- Genre: News, infomercial
- Created by: Brad Lane
- Country of origin: United States
- Original language: English
- No. of seasons: 4.2
- No. of episodes: 47

Production
- Executive producer: Brad Lane
- Production location: Los Angeles, California
- Running time: 30 minutes
- Production companies: Cannabis Planet Productions, Inc.

Original release
- Network: KJLA-TV, WHDT-TV (first episode aired on KDOC-TV)
- Release: July 2009 – present

= Cannabis Planet =

American television series

Cannabis Planet is an American television program created by Brad Lane with the intent to promote the benefits of marijuana. According to producers, the show covers "the merits of the cannabis plant (medicinally, industrially, agriculturally), and the benefits this plant brings to planet earth, mankind and the United States." The Los Angeles–based program first broadcast in July 2009 on the television station KJLA, which airs throughout most of Southern California. Most recently, the program broadcast 13 new episodes into five major media markets including Los Angeles, Chicago, Philadelphia, Washington, D.C., and Palm Beach. (October 2017 – January 2018)

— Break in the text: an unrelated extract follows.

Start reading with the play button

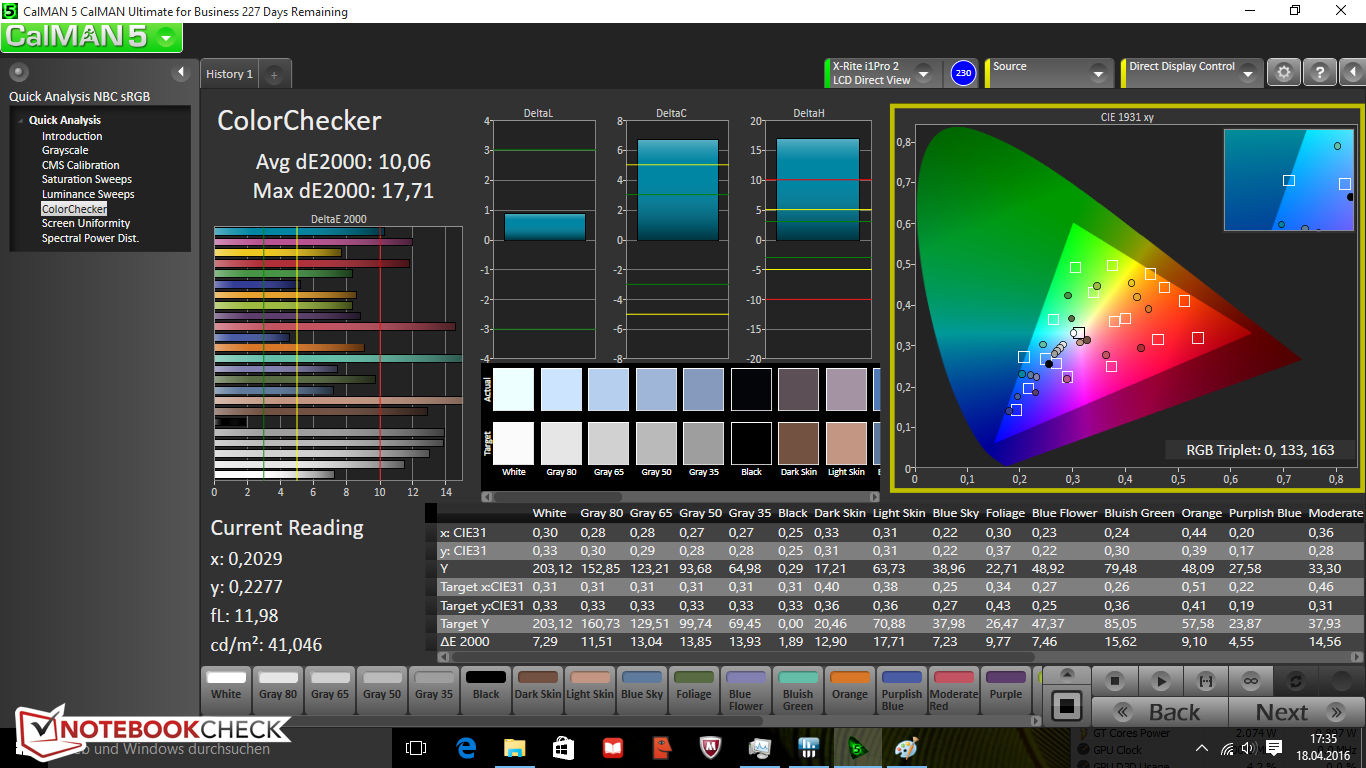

Cannabis Planet was originally co-hosted by West Coast Cannabis Magazine publisher Ngaio Bealum and medical marijuana activist Sarah Diesel and Broadcaster/TV Host Lani Garcia, Seasons 2 and 3 were hosted by Brandon Stone and Jean Marie Tolkien. Season 4 the show took on a high tech look and featured a variety of hosting presenters. The program also features news presenter Patrick Finerty, field reporters Seirah Royin and Dragonfly de la Luz, horticulturist and author Ed Rosenthal as a cannabis expert, and chef Mike Delao to illustrate the preparation of cannabis foods.

==History==
The idea of Cannabis Planet came to Brad Lane in May 2009 after he observed an increasing number of advertisements in OC Weekly relating to marijuana and alternative medicine. With some background in television programming (Lane developed The Mammoth Channel, a tourist-oriented program that aired in local hotels), he worked quickly to get the program broadcast just three months later. KDOC-TV aired the first episode in July 2009, but the station "got cold feet", allowing KJLA to continue broadcasting the series.

In the San Francisco Bay Area, KOFY-TV picked up Cannabis Planet in 2010 and aired it on Fridays at midnight, but was unable to remain on the air following their post proposition 19 election episode in November due to lack of sponsors.

The show also aired in Sacramento on KTNC television and in San Diego on Cox Channel 14 following the KTLA news broadcast each Friday evening at 11:00 p.m.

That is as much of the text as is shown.